Oligodendroglial pathology in canine distemper

Abstract

Canine distemper virus (CDV) causes a multifocal demyelinating disease in dogs. The mechanism of acute demyelination in distemper is still poorly understood. The initial demyelinating lesion in distemper is directly virus induced, since there is a clear correlation between the occurrence of demyelination and CDV replication in the cells of the white matter. Yet, there is little evidence for oligodendroglial infection. Changes of these cells have been reported in vitro and in vivo. The in vitro studies showed that – in contrast to other cells such as astrocytes and macrophages – oligodendrocytes hardly express CDV protein. However, we could show that these cells underwent a restricted infection with transcription of CDV RNA and that this phenomenon correlated with down-regulation of myelin gene transcription. The extension of these in vitro findings in vivo was obscured by the lack of reliable oligodendrocyte labelling techniques in canine brain tissue sections.
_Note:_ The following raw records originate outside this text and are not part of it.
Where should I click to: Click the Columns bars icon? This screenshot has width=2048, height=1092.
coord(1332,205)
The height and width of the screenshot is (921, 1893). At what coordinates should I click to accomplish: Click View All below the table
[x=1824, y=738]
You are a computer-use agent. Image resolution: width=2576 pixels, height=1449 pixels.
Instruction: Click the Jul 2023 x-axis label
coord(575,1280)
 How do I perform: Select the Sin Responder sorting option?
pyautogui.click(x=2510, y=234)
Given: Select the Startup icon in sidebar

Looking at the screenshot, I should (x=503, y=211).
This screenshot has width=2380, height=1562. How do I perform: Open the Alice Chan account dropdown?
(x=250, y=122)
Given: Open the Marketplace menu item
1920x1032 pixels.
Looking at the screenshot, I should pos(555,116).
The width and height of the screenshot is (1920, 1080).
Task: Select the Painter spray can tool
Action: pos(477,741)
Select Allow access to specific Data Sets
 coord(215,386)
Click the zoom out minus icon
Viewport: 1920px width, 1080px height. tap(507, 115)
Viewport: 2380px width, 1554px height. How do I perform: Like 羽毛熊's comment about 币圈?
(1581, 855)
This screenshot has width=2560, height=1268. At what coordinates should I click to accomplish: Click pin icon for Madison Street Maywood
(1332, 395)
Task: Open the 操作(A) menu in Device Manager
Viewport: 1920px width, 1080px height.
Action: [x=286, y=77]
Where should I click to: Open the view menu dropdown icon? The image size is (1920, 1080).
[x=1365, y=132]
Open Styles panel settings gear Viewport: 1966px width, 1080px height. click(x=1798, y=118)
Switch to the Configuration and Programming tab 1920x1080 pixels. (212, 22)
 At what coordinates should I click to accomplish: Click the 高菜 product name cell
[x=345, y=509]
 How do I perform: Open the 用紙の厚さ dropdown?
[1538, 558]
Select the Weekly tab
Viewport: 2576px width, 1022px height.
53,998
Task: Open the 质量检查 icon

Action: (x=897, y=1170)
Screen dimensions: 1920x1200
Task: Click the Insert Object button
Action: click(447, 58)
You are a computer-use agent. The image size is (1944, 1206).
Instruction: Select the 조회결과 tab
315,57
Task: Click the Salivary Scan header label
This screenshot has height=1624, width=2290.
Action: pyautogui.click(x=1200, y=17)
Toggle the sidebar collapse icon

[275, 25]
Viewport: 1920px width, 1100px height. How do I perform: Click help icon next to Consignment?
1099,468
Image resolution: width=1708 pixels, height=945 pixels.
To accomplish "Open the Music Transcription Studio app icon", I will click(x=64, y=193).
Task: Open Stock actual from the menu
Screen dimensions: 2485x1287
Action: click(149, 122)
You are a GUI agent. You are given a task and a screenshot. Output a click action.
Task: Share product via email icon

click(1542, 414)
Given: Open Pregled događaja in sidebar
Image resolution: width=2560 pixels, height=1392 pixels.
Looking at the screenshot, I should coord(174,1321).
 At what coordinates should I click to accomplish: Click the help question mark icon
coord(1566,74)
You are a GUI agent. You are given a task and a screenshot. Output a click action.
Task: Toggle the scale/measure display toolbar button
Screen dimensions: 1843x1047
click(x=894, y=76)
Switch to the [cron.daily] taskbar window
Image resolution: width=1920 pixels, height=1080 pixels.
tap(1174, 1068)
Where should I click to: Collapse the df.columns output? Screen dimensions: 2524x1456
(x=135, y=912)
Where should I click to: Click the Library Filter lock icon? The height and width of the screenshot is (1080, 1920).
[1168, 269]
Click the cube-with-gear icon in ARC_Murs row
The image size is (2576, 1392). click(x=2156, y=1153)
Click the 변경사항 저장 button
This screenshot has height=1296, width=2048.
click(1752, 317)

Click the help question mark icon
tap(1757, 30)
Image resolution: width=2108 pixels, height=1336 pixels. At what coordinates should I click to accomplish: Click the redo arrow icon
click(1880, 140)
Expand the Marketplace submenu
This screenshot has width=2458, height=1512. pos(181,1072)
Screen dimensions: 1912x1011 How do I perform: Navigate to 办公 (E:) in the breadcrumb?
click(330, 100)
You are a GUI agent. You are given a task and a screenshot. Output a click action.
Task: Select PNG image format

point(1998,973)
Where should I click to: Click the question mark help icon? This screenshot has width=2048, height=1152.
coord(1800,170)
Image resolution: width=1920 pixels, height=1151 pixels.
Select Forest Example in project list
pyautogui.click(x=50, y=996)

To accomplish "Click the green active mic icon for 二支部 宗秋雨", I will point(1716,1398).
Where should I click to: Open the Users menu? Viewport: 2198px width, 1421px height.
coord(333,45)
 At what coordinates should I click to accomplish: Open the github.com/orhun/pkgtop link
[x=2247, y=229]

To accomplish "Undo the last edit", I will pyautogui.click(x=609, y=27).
In this study we combined immunohistochemistry with in situ hybridization to examine oligodendrocytes in demyelinating lesions and to investigate the question of oligodendrocyte infection in vivo. We could demonstrate that CDV infection leads to massive down-regulation of myelin gene expression in demyelinating lesions and that this effect correlates in part with a restricted infection of oligodendrocytes.